> _MATERIAL SUPPLIED_
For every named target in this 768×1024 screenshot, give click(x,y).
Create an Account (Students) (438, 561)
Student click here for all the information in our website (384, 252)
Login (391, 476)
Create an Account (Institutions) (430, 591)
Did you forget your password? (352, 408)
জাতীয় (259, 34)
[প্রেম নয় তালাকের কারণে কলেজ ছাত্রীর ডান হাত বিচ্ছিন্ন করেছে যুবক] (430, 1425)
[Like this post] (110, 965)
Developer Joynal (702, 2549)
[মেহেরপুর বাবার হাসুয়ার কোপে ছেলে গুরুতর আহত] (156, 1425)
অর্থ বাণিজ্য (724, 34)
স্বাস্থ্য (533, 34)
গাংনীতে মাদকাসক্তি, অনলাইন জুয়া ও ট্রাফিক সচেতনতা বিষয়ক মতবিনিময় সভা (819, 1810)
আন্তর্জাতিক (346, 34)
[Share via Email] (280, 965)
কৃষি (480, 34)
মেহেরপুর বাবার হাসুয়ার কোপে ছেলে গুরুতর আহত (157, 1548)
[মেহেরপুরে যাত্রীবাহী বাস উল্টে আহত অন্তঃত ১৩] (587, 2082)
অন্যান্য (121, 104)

> _WORK REQUIRED_
Give back, word for word, only the lines from the one containing "কৃষি (480, 34)" through the closing line of the entries.

> _RESPONSE BOX_
কৃষি (480, 34)
মেহেরপুর বাবার হাসুয়ার কোপে ছেলে গুরুতর আহত (157, 1548)
[মেহেরপুরে যাত্রীবাহী বাস উল্টে আহত অন্তঃত ১৩] (587, 2082)
অন্যান্য (121, 104)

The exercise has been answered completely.